Even if they bought the printer with a check and wrote "FOR CRIMINAL EXTORTION" in the memo field, the fact that the letter was created with an HP printer probably still does not remove enough bits of anonymity to find them.


If the extortionist is making threats across state lines, it stops being a $500 matter for the local LEOs and starts being a matter for the FBI.


"What the heck is a BitCoin??"

I bet there is no actual extortion going on, but kind of a "let's educate the business owners into the new digital economy, and, if necessary, by force".

The pranksters probably estimate, once the business owners find out what is the idea of Bitcoin, they will say, hey, let's offer this to our customers.


Um, no, that's a pretty clear cut example of extortion.

Whether they follow through with the threats or not is irrelevant. The act of extortion has already been committed.


So your theory is that, having been introduced to a new idea by gut-churning fear and anger, business owners will immediately think "Hey, this is pretty cool! We should use it!"

Have you met many humans?


Replying because I don't think your post deserves all the downvotes, even though I think your argument is stupid.

TBH, my first thought when I saw the "notice of extortion" letter was that it was a joke. Not a particularly funny one for the restaurateurs, but perhaps someone's lame idea of a prank that got a bit out of hand.

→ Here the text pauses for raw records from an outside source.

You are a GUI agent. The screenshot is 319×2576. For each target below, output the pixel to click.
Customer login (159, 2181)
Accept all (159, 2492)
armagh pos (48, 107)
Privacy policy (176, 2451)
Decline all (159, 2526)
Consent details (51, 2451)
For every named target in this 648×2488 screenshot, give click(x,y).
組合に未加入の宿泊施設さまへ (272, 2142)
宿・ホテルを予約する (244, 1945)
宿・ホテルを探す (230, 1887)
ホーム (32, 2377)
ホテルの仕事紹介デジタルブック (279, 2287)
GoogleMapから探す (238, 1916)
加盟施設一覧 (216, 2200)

However, as others have pointed out already, it is most definitely a clear-cut case of extortion whether or not they have any intent of following through on the threats. Just as robbery with an unloaded gun is still robbery and threatening with a deadly weapon: nobody knows whether it's loaded, so they have to assume it is. In that case the induce fear and panic is quite real. People have been known to have heart attacks in such situations. In that case the the perpetrator has committed a homicide, regardless of intent.

It's also not a very good way of winning hearts and minds if education is the goal.